Rozwiązanie w chmurze [ modne hasło ]
Rozwiązanie chmurowe PredictProtein [ buzzword ] opiera się na systemie operacyjnym open source Debian i zapewnia jego funkcjonalność jako zestaw bezpłatnych pakietów oprogramowania Debian. Bio-Linux to system operacyjny dla bioinformatyki i biologii obliczeniowej . Jego najnowsza wersja 7 zapewnia ponad 500 programów bioinformatycznych na bazie Ubuntu Linux.

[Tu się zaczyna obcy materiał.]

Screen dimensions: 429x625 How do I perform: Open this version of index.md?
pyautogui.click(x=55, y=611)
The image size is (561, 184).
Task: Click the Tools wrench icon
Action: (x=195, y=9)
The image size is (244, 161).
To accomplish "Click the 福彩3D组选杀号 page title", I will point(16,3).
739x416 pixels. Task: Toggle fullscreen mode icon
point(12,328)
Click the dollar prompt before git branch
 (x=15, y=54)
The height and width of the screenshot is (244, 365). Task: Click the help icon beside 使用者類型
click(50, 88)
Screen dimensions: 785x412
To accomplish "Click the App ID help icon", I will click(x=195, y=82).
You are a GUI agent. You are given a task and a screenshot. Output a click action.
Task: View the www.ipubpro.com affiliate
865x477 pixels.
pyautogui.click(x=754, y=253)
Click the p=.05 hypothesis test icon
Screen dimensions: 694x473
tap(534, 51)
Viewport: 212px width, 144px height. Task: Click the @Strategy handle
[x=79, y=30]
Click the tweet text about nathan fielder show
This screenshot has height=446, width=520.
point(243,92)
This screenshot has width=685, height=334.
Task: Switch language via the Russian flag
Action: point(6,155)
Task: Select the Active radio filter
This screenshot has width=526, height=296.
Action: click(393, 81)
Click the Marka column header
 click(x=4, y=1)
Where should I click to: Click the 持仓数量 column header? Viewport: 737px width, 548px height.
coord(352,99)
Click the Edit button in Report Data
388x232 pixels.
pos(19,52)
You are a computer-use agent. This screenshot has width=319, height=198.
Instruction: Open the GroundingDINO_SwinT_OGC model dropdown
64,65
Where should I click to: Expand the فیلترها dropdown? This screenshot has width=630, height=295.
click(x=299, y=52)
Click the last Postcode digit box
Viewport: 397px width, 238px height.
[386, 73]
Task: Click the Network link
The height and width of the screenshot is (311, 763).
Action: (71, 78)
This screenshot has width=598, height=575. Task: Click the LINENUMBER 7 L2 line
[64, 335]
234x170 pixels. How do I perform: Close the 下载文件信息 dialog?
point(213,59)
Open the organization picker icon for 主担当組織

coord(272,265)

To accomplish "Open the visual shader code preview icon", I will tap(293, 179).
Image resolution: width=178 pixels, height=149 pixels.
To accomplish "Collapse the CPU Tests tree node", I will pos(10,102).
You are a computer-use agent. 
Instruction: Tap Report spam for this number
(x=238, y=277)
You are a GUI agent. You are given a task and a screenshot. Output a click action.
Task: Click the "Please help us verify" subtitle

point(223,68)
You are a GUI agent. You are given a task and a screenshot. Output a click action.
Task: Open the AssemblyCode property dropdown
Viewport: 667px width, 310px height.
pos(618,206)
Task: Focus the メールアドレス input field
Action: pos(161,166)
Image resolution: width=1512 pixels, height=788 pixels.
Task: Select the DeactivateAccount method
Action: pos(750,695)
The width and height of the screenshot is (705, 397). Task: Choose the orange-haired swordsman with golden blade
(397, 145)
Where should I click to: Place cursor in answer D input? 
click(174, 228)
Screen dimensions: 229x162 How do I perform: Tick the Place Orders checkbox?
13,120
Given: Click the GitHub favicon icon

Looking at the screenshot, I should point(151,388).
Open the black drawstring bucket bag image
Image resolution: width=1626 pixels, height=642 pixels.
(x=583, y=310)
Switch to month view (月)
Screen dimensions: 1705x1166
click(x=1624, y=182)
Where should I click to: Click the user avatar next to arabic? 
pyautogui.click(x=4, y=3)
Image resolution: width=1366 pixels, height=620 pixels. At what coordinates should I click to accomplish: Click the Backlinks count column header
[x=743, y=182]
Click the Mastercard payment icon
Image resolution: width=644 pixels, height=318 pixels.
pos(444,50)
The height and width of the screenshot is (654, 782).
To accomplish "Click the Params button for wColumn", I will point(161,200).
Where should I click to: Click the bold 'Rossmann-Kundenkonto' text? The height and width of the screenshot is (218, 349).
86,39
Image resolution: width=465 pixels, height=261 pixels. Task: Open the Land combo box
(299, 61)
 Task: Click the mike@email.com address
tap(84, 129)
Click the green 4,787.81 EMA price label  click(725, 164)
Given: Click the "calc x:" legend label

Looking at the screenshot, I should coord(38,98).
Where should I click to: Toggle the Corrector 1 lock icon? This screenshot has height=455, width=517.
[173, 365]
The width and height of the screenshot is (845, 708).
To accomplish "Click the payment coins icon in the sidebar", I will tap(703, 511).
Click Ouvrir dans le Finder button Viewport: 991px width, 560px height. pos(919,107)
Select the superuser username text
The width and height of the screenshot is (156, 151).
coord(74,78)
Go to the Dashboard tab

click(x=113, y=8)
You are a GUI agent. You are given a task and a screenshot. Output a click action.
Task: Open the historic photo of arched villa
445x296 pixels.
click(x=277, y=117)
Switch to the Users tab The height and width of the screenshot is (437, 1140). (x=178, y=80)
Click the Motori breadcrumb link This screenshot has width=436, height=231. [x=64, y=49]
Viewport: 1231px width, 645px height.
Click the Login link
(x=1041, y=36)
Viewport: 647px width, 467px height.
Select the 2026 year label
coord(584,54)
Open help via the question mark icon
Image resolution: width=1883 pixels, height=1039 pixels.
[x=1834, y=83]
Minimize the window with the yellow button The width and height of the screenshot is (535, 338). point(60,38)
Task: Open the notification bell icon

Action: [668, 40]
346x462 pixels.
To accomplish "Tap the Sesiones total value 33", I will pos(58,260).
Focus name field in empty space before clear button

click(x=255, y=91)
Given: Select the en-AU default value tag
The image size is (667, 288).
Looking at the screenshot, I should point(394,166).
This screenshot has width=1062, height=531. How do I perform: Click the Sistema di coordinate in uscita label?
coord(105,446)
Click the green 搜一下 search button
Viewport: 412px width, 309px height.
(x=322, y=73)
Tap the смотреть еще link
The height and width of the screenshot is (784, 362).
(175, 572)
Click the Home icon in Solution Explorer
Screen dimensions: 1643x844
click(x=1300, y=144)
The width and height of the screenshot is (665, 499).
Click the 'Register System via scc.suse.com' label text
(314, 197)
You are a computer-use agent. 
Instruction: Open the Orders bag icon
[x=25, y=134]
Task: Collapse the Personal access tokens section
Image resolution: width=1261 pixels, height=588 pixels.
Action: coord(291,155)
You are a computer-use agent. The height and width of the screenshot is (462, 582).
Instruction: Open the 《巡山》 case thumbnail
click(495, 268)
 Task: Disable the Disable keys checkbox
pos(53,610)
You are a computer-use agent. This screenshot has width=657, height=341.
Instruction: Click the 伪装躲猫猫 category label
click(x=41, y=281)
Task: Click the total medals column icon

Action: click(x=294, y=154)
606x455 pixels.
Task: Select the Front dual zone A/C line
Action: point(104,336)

Ubuntu jest pochodną Debiana, systemem operacyjnym opartym na Debianie z własnymi dodatkami. Cloud BioLinux to kompleksowe rozwiązanie w chmurze [ modne hasło ] który wywodzi się z Bio-Linux i Ubuntu. Pochodne Debiana mogą łatwo współdzielić pakiety między sobą. Na przykład pakiety Debiana są automatycznie dołączane do Ubuntu i można ich używać również w Cloud BioLinux (procedurę opisano w ).